To this end, the Federal Reserve Bank (FRBNY) will create a separate trading portfolio that will duplicate, as far as possible, the market portfolio. In fact, this portfolio will be an index fund that reflects the relative values ​​of all classes of financial assets that make up the financial market as a whole. Once the fund is established, the Federal Reserve will conduct its current daily tracking of the nation’s financial markets.

“If a particular asset class – such as mortgage-backed securities or technology stocks – rises in market value at rates that suggest a bubble trend, the FRBNY will sell those securities, putting downward pressure on their prices. This tends to The kind of action will tighten the flow of speculative credit to the asset class in question, because (1) the speculative earnings prospects are diminished by a price fall; and (2) the Federal Reserve’s engineering of a downturn will signal the market to determine that the current prices of the asset in question are artificially inflated and thus better suppressed. Conversely, the FRB will buy into certain asset classes that appear to be artificially undervalued in order to avoid unnecessary market turmoil. It will follow the same process of targeting broader market price volatility.”

One can only imagine what hedge funds face on a field day with this idea. They can simply jump on board whatever the New York Fed is doing on the short and drive the stock price to zero. The fact that Omarova specifically refers to tech stocks as a potential sale has led Google and Microsoft to call an emergency session with their lobbyists.

The Fed is already artificially suppressing interest rates by buying up to $120 billion a month in Treasuries and mortgage-backed securities (MBS). Omarova will now add to her portfolio the ability to manipulate stock market prices. The fact that Omarova would commit this idea to paper, let alone publish it in a law journal, shows incredible naivety about how members of Congress, investors, and even ordinary Americans react to the idea of ​​bureaucratic control of stock prices.

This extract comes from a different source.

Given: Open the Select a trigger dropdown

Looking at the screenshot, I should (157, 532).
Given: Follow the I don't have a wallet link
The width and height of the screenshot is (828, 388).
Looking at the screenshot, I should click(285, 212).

The Fed’s ability to seize funds from federal depositors’ accounts:

“The implementation of contractionary monetary policy by debiting the federal accounts, in turn, offers a different set of prior institutional options aimed at minimizing the economic and political ramifications of what is likely to be seen as government ‘taking’ people’s money. This instrument should be reserved only for extreme circumstances. And rarely, when the Fed is unable to control inflation by raising interest rates and using its new asset-side tools, discussed below.However, it is important to have a mechanism for draining excess liquidity from these accounts with minimal disruption. productive activity.

The most important question Democrats must ask now is who screened this Biden nominee.